Abstract Background Fluvoxamine is one of the selective serotonin reuptake inhibitors (SSRIs) that are regarded as the first-line drugs for major depression treatment. It has been also recognized with the potential to treat inflammatory diseases and viral infection. However, the effect of fluvoxamine on the development of type 1 diabetes (T1D) and the related cellular and molecular mechanisms are yet to be addressed. Method Herein in this report, we treated NOD mice with fluvoxamine for 2 weeks starting from 10-week of age to dissect the impact of fluvoxamine on the prevention type 1 diabetes. We compared the differences of immune cells between 12-week-old control and fluvoxamine-treated mice by flow cytometry analysis. To study the mechanism involved, we extensively examined the characteristics of CD4+ T cells with fluvoxamine stimulation using RNA-seq analysis, real-time PCR, Western blot, and seahorse. Furthermore, we investigated the relevance of our data to human autoimmune diabetes. Result Fluvoxamine not only delayed T1D onset, but also decreased T1D incidence.

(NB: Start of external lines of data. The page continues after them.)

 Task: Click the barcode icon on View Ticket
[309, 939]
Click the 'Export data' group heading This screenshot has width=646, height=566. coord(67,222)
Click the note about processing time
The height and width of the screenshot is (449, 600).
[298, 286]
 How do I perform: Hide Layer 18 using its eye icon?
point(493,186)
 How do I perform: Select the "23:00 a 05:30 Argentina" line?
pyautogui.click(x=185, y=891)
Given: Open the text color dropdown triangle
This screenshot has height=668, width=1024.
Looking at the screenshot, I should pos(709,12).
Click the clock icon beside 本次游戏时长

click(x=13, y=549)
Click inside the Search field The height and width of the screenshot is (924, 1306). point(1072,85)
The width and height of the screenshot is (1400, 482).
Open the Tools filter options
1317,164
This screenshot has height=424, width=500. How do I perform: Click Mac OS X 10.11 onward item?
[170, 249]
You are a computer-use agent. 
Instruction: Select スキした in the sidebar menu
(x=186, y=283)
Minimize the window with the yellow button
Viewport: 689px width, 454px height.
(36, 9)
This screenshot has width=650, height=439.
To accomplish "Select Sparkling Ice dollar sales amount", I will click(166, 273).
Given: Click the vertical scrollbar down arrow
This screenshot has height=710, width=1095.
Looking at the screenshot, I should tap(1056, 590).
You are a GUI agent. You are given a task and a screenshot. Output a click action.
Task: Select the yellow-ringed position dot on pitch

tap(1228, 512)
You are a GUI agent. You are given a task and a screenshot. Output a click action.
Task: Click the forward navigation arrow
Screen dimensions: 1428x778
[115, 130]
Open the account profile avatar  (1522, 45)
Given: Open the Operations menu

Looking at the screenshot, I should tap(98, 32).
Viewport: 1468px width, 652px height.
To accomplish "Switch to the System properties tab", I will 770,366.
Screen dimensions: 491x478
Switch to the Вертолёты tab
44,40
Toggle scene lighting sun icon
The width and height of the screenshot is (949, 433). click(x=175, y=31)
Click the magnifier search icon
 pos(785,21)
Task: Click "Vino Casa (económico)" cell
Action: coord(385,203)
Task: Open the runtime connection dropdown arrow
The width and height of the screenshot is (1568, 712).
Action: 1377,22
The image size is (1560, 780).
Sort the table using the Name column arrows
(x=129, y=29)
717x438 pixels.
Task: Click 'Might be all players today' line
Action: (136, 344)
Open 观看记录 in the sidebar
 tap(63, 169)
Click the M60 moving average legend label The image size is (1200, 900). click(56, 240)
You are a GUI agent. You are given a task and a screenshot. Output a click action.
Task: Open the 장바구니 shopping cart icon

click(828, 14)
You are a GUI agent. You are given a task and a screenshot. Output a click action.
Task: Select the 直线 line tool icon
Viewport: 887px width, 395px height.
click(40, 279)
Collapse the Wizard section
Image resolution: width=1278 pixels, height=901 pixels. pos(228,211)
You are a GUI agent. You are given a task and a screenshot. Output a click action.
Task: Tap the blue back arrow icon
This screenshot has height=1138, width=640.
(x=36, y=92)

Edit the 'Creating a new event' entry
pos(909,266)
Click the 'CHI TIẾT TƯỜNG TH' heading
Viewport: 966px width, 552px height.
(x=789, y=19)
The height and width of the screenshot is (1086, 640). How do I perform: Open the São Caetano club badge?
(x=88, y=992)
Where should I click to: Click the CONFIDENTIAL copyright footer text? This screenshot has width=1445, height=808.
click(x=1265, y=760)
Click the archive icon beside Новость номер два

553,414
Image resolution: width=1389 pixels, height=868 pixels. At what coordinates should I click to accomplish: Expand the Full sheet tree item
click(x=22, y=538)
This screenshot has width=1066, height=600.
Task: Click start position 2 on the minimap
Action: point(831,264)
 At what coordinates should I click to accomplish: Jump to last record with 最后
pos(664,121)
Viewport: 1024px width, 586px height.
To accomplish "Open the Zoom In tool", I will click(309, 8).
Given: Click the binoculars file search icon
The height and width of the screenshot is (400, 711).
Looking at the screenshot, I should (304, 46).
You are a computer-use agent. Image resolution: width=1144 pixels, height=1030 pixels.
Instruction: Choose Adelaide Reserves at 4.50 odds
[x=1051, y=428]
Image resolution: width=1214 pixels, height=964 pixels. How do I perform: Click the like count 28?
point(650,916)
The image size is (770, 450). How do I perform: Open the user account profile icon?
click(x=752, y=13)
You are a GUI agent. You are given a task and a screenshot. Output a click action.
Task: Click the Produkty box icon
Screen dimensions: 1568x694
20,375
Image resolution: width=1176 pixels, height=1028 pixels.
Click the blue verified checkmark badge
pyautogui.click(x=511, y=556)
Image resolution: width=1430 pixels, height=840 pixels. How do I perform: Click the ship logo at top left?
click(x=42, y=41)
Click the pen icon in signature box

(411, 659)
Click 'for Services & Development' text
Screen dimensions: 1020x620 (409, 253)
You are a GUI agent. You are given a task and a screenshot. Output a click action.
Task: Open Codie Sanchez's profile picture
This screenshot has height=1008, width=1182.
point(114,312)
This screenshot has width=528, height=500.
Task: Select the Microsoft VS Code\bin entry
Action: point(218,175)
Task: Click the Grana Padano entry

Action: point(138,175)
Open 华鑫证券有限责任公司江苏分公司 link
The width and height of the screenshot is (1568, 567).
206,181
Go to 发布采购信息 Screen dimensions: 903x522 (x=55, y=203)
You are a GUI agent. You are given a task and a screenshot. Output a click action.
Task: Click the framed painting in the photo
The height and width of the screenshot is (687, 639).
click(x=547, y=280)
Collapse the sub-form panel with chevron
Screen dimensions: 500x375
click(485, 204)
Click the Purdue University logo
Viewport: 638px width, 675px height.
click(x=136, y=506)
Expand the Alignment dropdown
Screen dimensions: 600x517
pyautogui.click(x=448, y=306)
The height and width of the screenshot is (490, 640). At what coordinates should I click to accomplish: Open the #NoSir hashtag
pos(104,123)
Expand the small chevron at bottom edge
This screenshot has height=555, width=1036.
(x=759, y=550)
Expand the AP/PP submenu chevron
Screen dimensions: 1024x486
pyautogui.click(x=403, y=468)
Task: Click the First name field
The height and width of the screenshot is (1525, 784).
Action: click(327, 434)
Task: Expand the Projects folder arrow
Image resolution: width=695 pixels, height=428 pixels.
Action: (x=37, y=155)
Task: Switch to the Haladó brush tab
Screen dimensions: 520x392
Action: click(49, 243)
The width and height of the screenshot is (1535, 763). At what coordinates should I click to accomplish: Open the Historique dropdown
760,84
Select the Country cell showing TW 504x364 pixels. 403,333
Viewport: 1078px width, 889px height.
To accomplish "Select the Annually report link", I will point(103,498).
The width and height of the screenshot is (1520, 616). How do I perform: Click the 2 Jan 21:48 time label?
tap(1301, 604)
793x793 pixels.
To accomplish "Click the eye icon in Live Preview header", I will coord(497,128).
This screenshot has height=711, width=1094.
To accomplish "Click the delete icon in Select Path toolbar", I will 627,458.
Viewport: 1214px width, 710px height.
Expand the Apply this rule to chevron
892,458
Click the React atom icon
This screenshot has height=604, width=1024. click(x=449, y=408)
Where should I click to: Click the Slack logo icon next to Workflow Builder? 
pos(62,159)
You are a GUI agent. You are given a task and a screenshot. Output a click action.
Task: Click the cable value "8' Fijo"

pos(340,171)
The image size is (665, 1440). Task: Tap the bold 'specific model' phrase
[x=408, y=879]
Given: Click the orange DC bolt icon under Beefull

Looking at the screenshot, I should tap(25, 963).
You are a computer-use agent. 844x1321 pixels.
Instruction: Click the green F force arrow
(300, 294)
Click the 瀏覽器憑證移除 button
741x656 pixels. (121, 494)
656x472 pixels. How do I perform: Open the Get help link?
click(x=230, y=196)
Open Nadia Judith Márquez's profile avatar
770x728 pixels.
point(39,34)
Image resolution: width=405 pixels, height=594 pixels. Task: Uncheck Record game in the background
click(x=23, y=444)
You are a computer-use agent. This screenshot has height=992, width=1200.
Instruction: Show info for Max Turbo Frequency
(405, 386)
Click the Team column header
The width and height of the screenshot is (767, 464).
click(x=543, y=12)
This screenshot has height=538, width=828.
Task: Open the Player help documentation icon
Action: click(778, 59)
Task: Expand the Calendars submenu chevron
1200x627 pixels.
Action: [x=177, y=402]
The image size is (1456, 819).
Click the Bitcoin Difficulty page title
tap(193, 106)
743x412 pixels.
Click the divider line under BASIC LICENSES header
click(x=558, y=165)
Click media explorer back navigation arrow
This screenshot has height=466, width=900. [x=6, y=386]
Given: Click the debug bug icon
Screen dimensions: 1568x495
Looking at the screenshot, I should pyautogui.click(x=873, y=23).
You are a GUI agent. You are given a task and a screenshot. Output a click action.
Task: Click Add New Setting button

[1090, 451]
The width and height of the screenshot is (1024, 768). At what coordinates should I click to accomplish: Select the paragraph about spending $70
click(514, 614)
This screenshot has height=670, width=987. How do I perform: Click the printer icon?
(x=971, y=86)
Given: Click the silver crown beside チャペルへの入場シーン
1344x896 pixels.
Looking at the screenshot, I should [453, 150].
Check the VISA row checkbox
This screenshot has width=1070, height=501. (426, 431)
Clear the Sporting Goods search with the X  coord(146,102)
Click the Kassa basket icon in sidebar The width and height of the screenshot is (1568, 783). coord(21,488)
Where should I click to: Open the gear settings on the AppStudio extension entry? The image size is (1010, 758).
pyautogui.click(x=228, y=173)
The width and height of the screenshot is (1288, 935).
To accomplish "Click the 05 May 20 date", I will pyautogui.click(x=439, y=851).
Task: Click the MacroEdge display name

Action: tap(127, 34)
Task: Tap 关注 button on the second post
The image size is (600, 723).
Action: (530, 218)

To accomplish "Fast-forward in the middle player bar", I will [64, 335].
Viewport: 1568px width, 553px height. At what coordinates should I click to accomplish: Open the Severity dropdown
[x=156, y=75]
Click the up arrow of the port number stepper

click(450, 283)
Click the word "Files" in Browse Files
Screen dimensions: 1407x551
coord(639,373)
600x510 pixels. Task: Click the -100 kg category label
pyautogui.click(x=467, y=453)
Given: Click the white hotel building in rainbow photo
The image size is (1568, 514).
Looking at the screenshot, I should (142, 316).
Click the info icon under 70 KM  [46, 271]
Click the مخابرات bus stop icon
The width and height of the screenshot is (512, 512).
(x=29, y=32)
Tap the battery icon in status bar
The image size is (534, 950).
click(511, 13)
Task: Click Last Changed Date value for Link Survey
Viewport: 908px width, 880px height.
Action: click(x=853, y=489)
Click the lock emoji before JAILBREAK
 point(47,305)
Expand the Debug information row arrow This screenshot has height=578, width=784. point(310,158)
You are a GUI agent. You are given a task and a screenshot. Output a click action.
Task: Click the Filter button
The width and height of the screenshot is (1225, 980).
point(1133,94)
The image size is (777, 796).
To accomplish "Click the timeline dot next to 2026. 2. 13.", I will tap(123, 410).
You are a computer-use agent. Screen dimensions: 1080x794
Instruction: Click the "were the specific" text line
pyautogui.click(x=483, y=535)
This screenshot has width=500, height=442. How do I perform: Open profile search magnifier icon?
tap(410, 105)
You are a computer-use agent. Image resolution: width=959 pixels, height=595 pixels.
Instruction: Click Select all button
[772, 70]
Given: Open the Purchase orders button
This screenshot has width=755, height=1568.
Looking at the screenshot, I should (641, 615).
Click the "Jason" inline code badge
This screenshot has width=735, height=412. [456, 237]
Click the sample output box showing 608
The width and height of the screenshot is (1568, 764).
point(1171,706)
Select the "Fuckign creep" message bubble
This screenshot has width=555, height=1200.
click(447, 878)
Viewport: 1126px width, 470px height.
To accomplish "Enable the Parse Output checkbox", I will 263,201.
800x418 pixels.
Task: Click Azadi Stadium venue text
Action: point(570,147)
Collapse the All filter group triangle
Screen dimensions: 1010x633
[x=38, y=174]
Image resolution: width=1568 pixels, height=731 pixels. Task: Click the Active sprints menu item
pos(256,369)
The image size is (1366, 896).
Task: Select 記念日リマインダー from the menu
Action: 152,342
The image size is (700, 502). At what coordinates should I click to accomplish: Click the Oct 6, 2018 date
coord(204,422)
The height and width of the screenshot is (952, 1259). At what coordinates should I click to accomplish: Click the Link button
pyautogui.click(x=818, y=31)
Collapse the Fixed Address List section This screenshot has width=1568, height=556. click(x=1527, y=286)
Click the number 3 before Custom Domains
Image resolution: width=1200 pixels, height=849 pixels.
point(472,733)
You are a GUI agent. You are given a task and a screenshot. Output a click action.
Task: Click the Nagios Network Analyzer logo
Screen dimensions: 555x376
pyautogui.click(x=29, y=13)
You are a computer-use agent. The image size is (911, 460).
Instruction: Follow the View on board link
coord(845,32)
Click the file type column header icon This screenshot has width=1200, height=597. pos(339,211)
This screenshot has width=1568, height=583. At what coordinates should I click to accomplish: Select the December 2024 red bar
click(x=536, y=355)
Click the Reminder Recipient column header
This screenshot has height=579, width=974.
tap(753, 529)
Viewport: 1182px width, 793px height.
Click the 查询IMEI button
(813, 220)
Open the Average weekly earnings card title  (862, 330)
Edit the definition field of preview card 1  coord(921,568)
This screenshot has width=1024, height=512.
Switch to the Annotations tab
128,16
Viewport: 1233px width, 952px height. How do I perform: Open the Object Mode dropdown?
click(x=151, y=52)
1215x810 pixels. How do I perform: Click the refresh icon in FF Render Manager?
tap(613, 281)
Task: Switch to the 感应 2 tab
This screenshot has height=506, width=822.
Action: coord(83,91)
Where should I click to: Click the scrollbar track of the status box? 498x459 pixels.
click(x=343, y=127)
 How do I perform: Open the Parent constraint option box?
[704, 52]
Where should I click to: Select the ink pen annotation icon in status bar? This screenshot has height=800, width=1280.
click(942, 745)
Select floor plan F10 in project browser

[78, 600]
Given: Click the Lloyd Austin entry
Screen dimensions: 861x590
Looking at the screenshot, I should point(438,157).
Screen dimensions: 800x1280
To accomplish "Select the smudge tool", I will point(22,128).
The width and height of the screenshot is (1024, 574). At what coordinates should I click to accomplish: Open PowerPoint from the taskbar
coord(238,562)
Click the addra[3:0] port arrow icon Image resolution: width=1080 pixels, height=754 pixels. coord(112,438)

Moreover, fluvoxamine-treated NOD mice showed significantly attenuated insulitis coupled with well-preserved β cell function, and decreased Th1 and Th17 cells in the peripheral blood, pancreatic lymph nodes (PLNs) and spleen. Mechanistic studies revealed that fluvoxamine downregulated glycolytic process by inhibiting Phosphatidylinositol 3-Kinase (PI3K)-AKT signaling, by which it restrained effector T (Teff) cell differentiation and production of proinflammatory cytokines. Conclusion Collectively, our study supports that fluvoxamine could be a viable therapeutic drug against autoimmunity in T1D setting.